Search Unity

  1. Welcome to the Unity Forums! Please take the time to read our Code of Conduct to familiarize yourself with the forum rules and how to post constructively.
  2. Dismiss Notice

Unity's compiler does not optimize condition scopes based on internal variables well

Discussion in 'Editor & General Support' started by kiriri, Dec 5, 2014.

  1. kiriri

    kiriri

    Joined:
    Jan 14, 2011
    Posts:
    107
    Abstract : For loops using internal Unity Objects like mesh etc are not optimized by the compiler

    Hi,
    I just found a major bottleneck in some code of mine that I really didn't expect. Have a look at this simple benchmark code :

    Code (CSharp):
    1.  
    2.         Stopwatch s = new Stopwatch();
    3.         s.Start();
    4.         for (i = 0; i < 15145 * 3300; i++) // CASE 1
    5.         {
    6.             var o = 0;
    7.         }
    8.         Debug.Log(s.ElapsedMilliseconds);
    9.         s.Reset();
    10.         s.Start();
    11.         for (i = 0; i < rend.sharedMesh.vertexCount * 3300; i++) // CASE 2
    12.         {
    13.             int o = 0;
    14.         }
    15.         Debug.Log(s.ElapsedMilliseconds);
    16.         s.Reset();
    17.         s.Start();
    18.         var count = rend.sharedMesh.vertexCount;
    19.         for (i = 0; i < count * 3300; i++) // CASE 3
    20.         {
    21.             int o = 0;
    22.         }
    23.         Debug.Log(s.ElapsedMilliseconds);
    I have a mesh that contains 15145 vertices. In case 1 I entered the vertex count directly into the for condition.
    In case 2 I used rend.sharedMesh.vertexCount instead, which should be the same.
    In case 3 I created the new variable count and applied rend.sharedMesh.vertexCount's value to it.

    Now here are the results :
    Case1 120 ms
    Case2 4949 ms
    Case3 119 ms

    It's obvious what happened. Using rend.sharedMesh.vertexCount requires Marshalling to get the mesh information, which is managed by c++ code, into c#. However, doing that just once has no real impact on performance as you can see in case 3 .
    Therefore it stands to reason that rend.sharedMesh.vertexCount is being fetched each loop, probably because the compiler can't decide whether any of the actions within the loop affected it.

    Which is the whole point of this post. Unity uses c++ for pretty much everything and most of us users have not the slightest clue on how it works internally. In this environment, is it too much to expect a compiler that can inspect c# code as well as c++ code and that can determine whether the conditional values remain constant or not? Or at least if any c++ calls whatsoever are being made?

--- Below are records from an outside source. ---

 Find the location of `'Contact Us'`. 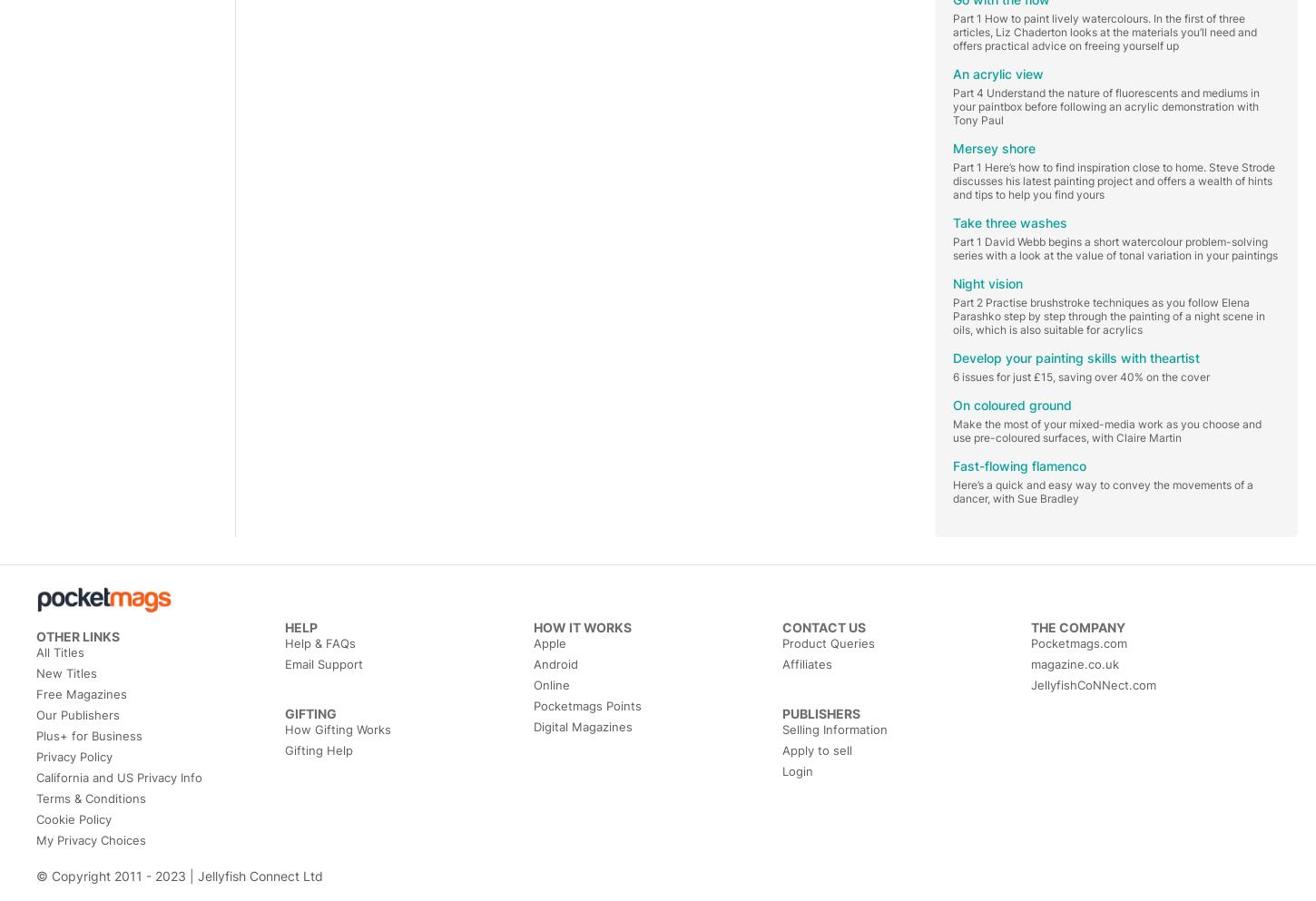

'Contact Us' is located at coordinates (781, 626).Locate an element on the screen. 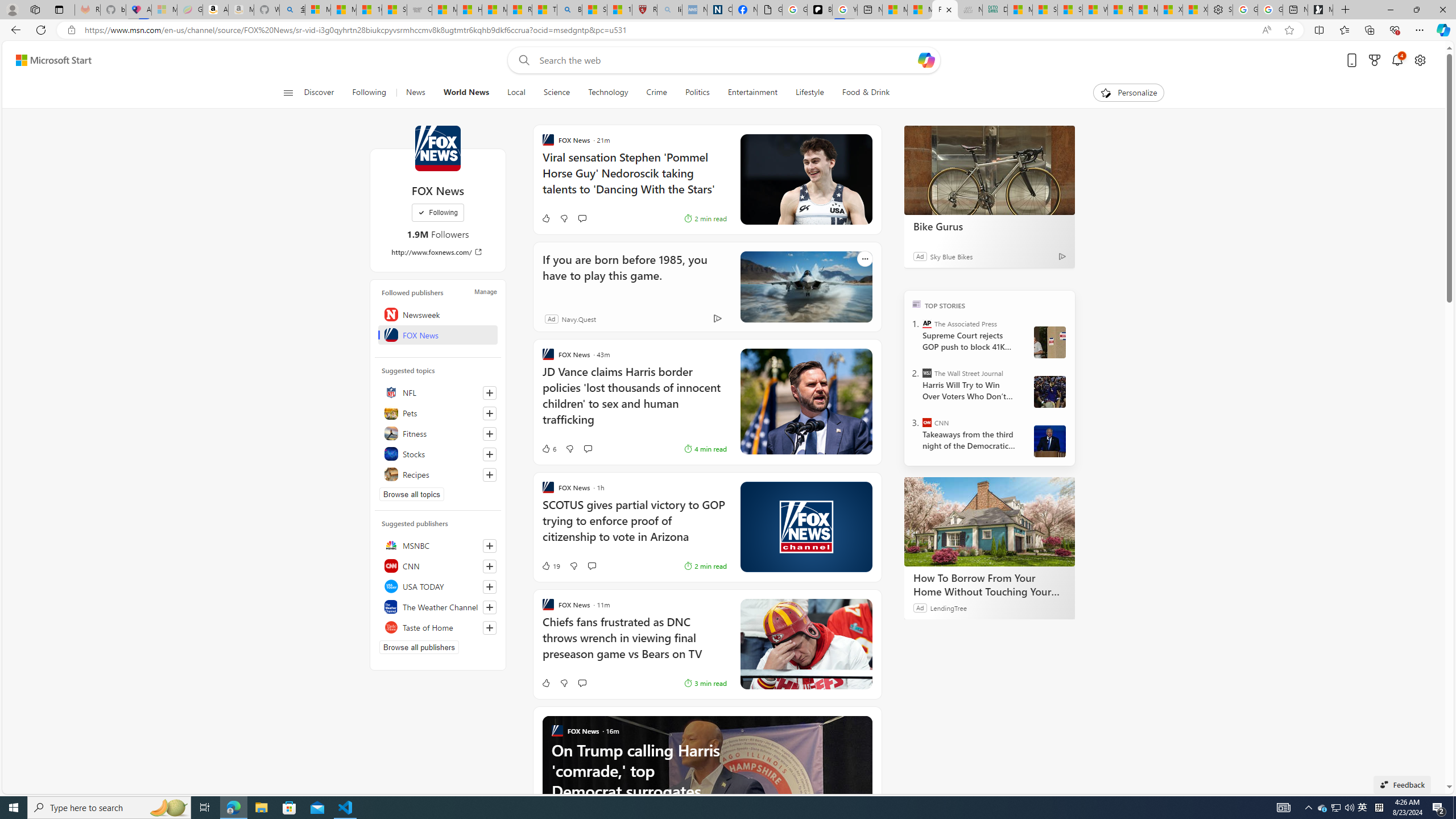  'Manage' is located at coordinates (485, 291).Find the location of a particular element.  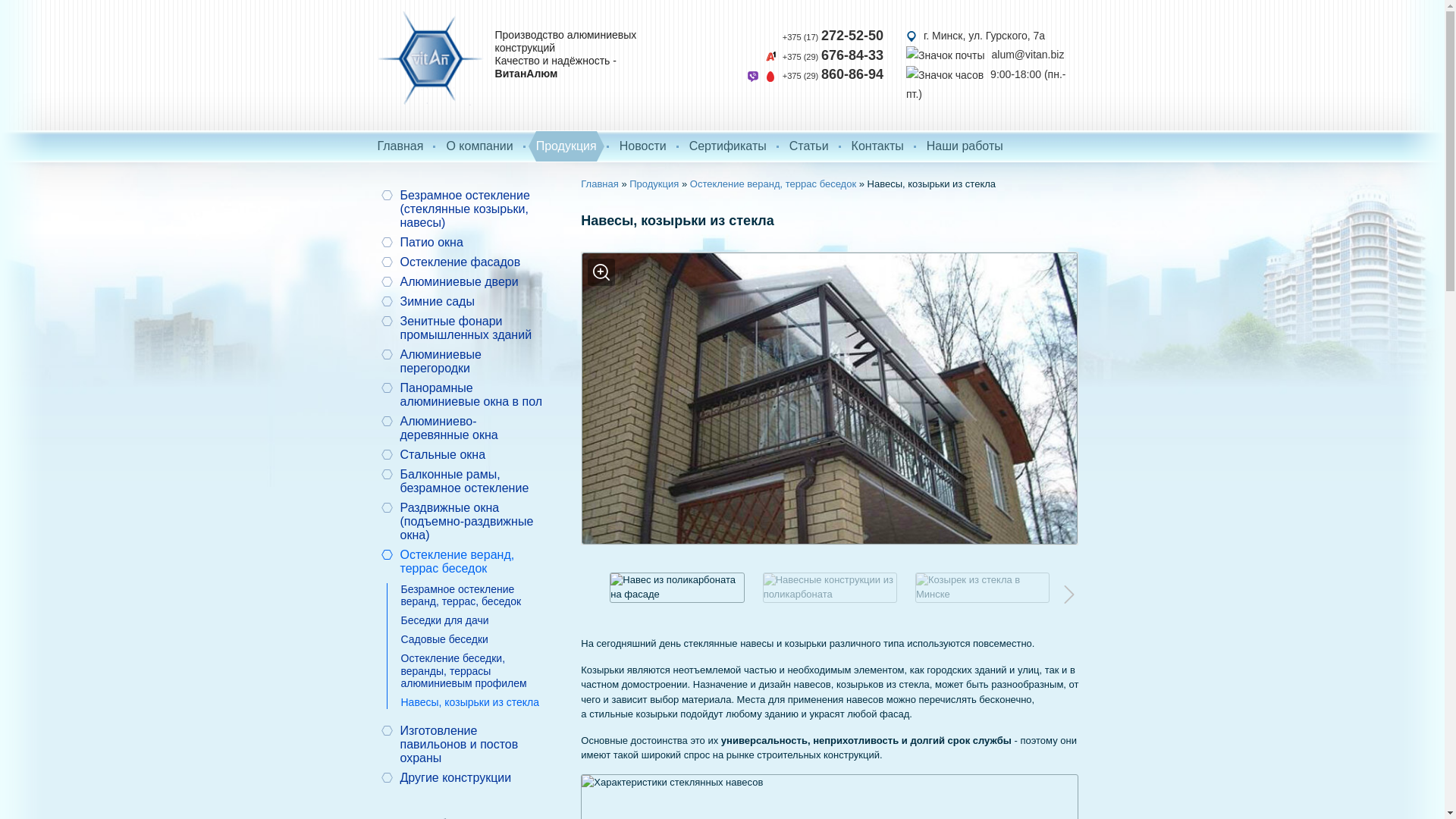

'+375 (29) 676-84-33' is located at coordinates (764, 55).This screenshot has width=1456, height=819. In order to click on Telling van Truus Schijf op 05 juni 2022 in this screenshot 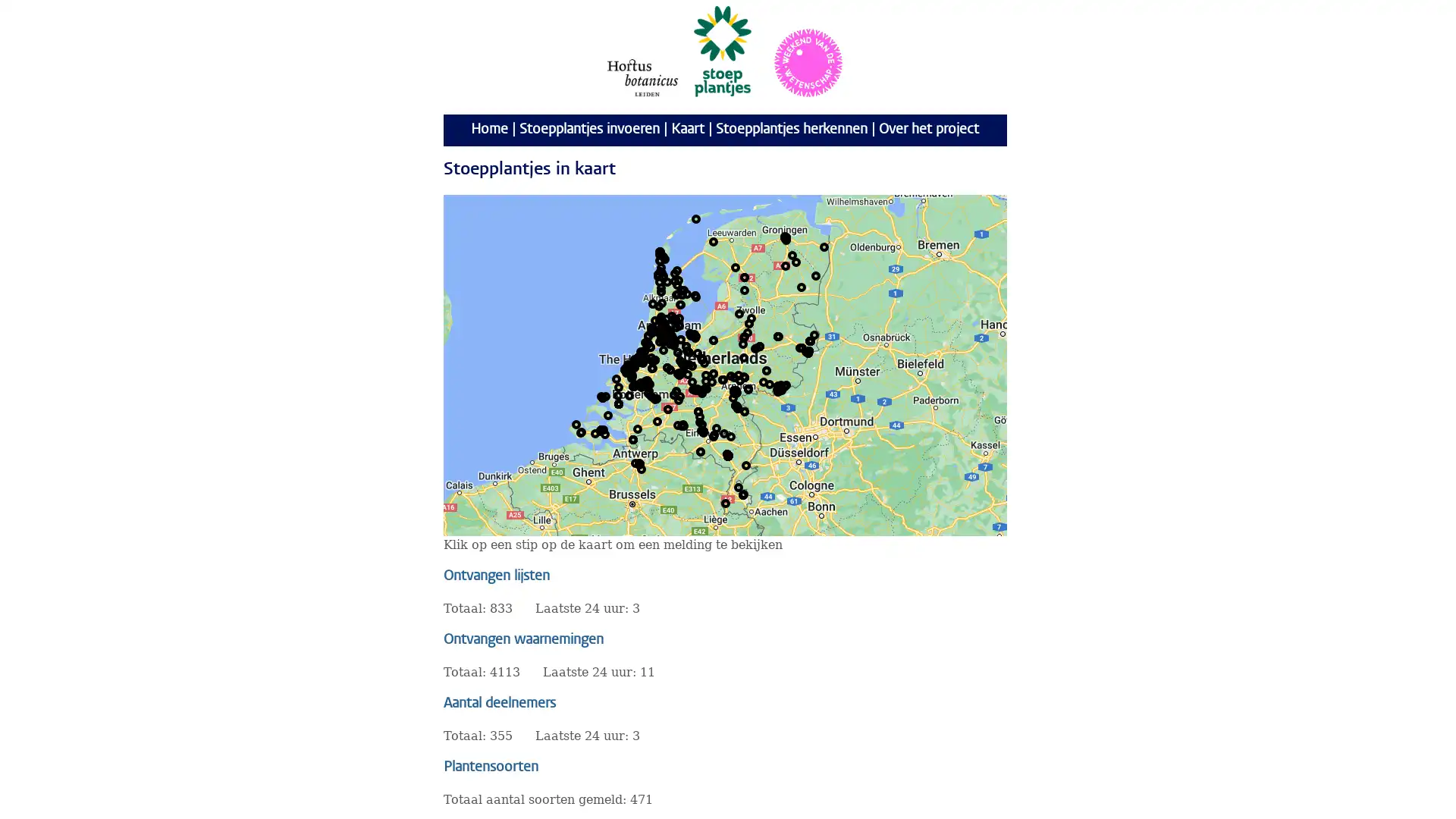, I will do `click(651, 331)`. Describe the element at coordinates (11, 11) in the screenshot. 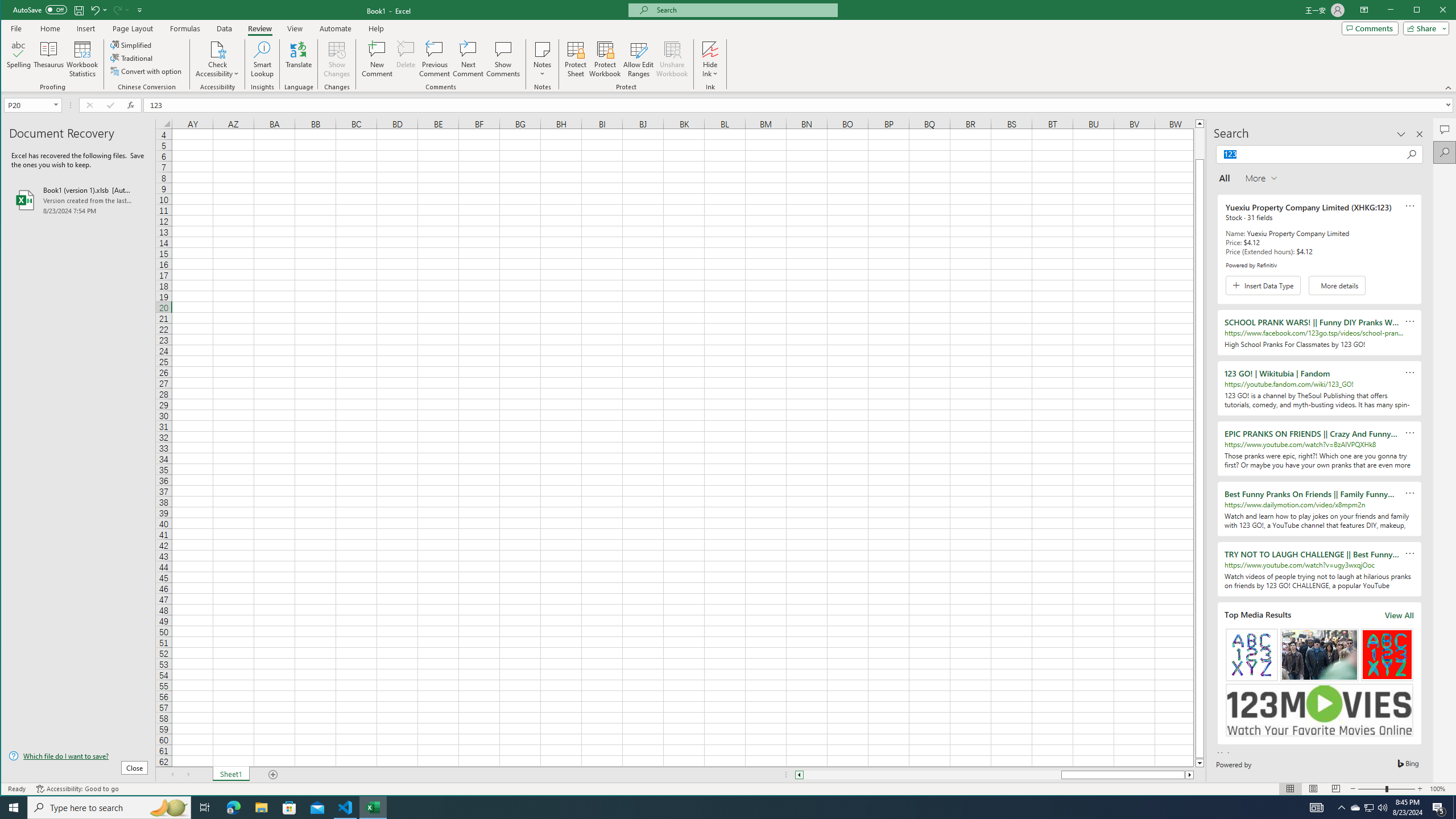

I see `'System'` at that location.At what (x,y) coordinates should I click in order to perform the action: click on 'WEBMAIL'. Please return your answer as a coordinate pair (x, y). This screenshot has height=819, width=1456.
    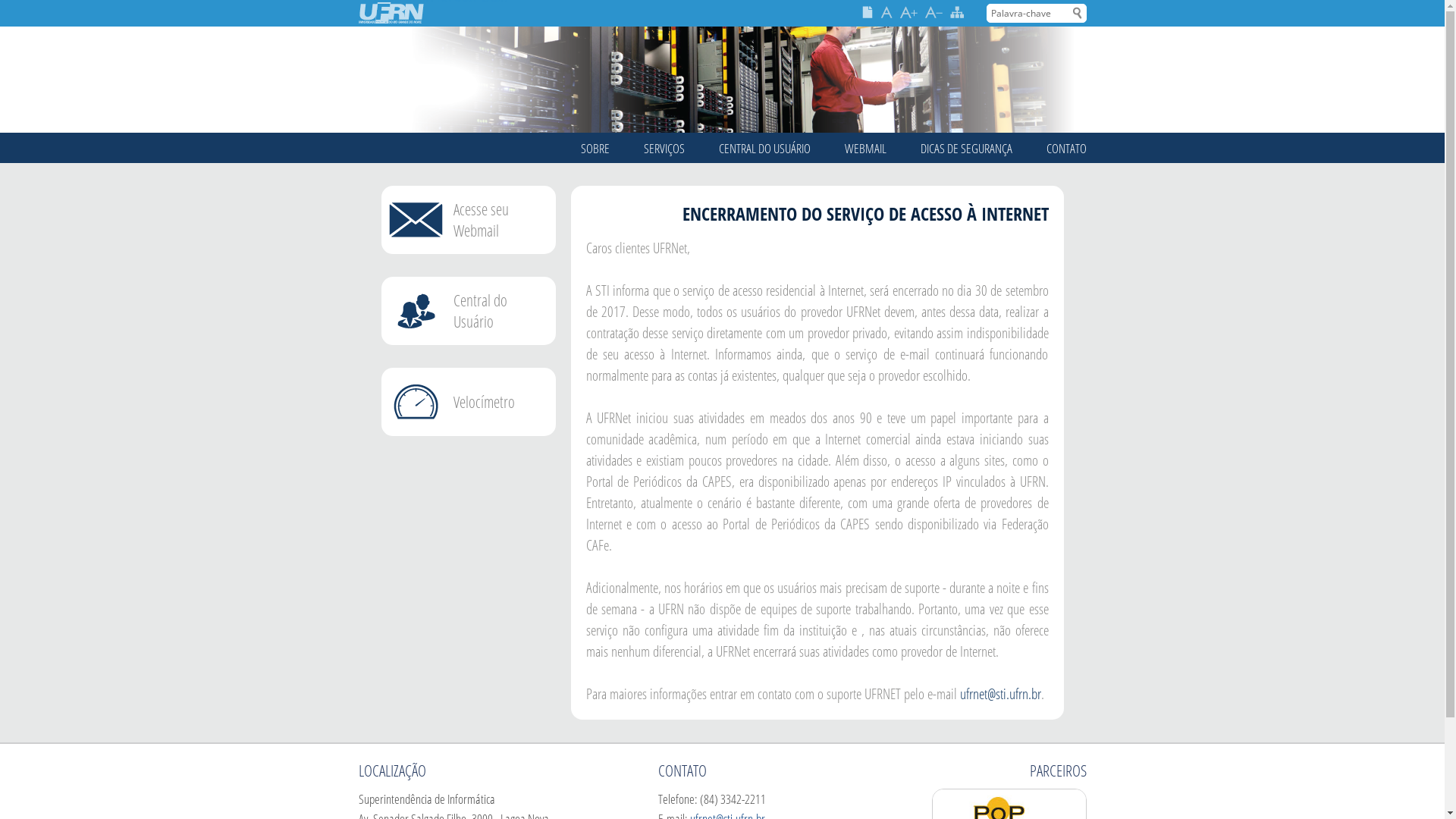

    I'm posting this here because I'd really like some professional opinions. Should I pass this on as a bug? Would people even like a fix that could possibly increase compile times?
     
  2. angrypenguin

    angrypenguin

    Joined:
    Dec 29, 2011
    Posts:
    15,500
    Why should it be the same? The value is the same, but the expression is not, because a) you're accessing it via two levels of indirection (one of which is via marshalling, as you point out) and b) there's no way the compiler can know it's not going to be changed within the loop.

    Edit: I want to expand on that last one a bit. It could inspect the code and confirm that the value is changed in the loop, but I don't think it can inspect it and guarantee that it isn't changed in the loop. Consider that the loop might fire an event, which could be picked up elsewhere (eg: not even in your code), which could in turn do something that modifies the data you're iterating over.

    If speed is important and you know that the value isn't going to change, your case 3 is the way to go because it removes issues a) and b). You can do that fairly easily as a human, where it's pretty darn difficult for a computer.
     
    Last edited: Dec 5, 2014
  3. kiriri

    kiriri

    Joined:
    Jan 14, 2011
    Posts:
    107
    Now I can't say I understand much of compilers, but if this was all c# then wouldn't the compiler probably have replaced case2 with something like case3, where a getter needs only be called once instead of each time the condition is checked. That's what I learned at least.
    Instead it stops optimizing as soon as it hits anything external. However, in this case the for loop does not contain anything related to external calls at all. Therefore it should be impossible that the vertexCount, being external/marshalled, changes. Ergo case3 should be just as valid in this case.
    Seems like a rather simple thing to check for a compiler. And now that I know of this issue I will most certainly always use case3, but what about all the other users who may have never heard of it?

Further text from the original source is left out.